Your objective: From the records below, pull each line that has "agent".

Data for this task:
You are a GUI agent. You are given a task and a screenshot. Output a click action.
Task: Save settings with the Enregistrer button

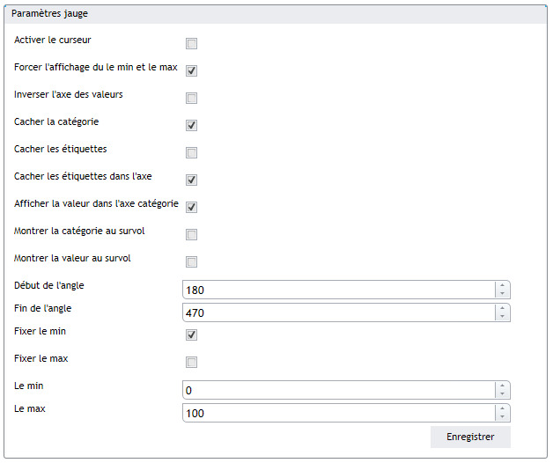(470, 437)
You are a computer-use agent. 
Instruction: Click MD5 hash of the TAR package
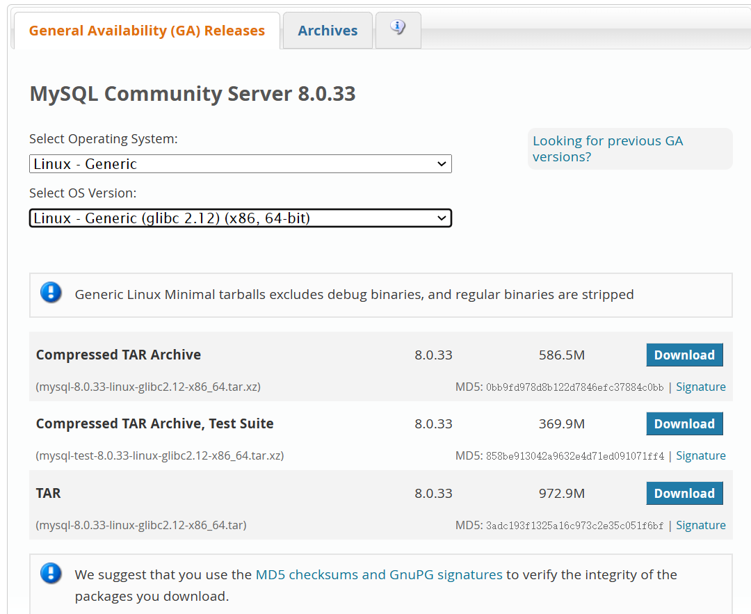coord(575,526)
==
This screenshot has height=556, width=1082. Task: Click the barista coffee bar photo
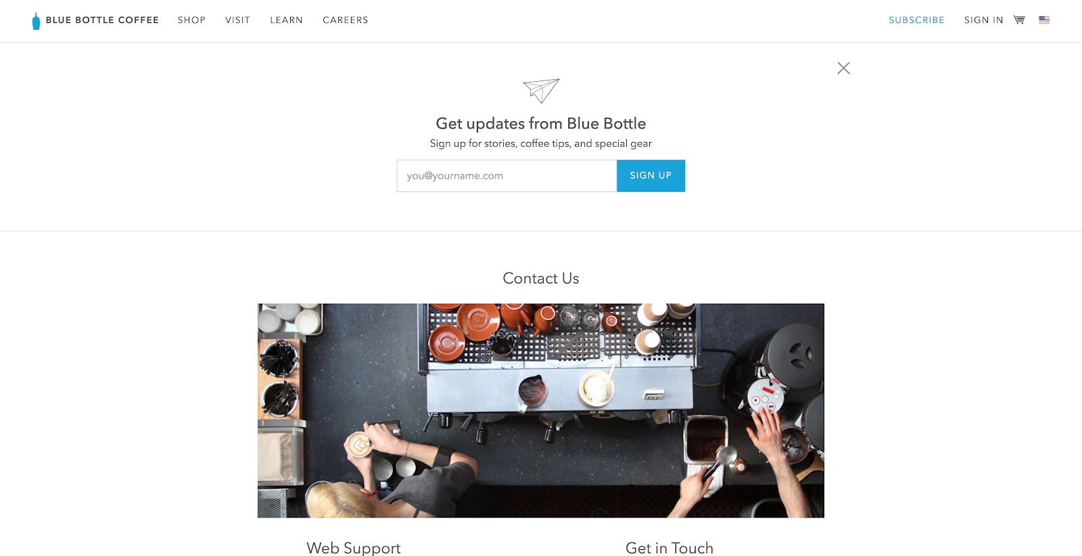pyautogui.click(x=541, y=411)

Answer area:
You are a GUI agent. You are given a task and a screenshot. Output a click action.
You are a computer-use agent. 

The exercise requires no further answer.